Aggravation of a Pre-existing Condition
A common question we encounter is whether an injury sustained at work that aggravates a pre-existing condition is covered by workers’ compensation. Generally, the answer is yes, but it depends on the facts of each case as with most other issues in workers’ compensation.
An employer must take its employees as it finds them, and an aggravation of a pre-existing condition that arises out of and in the course of employment is compensable until the aggravation ceases. “Where a previously diseased condition of a claimant [claiming] compensation under the workmen’s compensation act is aggravated by an injury or accident arising out of and in the course of the employment, and this results in disability to the claimant, there is a compensable injury.” Pruitt v. Ocean Accident & Guarantee Corp., 173 S.E. 238 (Ga. App., 1934). “It is not necessary, in order for an employee to recover compensation as an injured workman, that he must have been in perfect health or free from disease at the time he received the injury. Every workman brings with him to his employment certain infirmities; his employer takes him as he finds him and assumes the risk of a diseased condition aggravated by injury. Compensation is not made to depend upon the condition of the health of the employee, or upon his freedom from liability to injury through a constitutional weakness or latent tendency; compensation is awarded for an injury which is a hazard of the employment, and it is the hazard of the employment acting upon the particular employee in his condition of health and not what that hazard would be if acting upon a healthy employee or upon the average employee.” Griggs v. Lumbermens Mut. Cas. Co., 6 S.E.2d 180 (Ga. App., 1939).
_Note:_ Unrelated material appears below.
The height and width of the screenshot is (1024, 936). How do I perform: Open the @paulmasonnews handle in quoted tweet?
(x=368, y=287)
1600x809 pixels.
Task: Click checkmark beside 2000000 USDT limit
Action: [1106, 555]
Although there are occasions when an aggravation ceases and an injured worker returns to his pre-accident “baseline,” those occasions are rare. More often than not, the injured worker will not completely recover from an accident that was significant enough to aggravate a pre-existing condition and result in a compensable claim. A common example involves spine injuries. Most people have some degree of degenerative changes in their spine that is completely asymptomatic and goes unnoticed until an accident. If an accident at work causes those degenerative changes to become symptomatic, the employer is responsible for treatment until the symptoms cease, which seldom occurs. These cases hinge on opinions from the treating physician(s), witness testimony, and the injured worker’s testimony as to pre- and post-accident symptoms.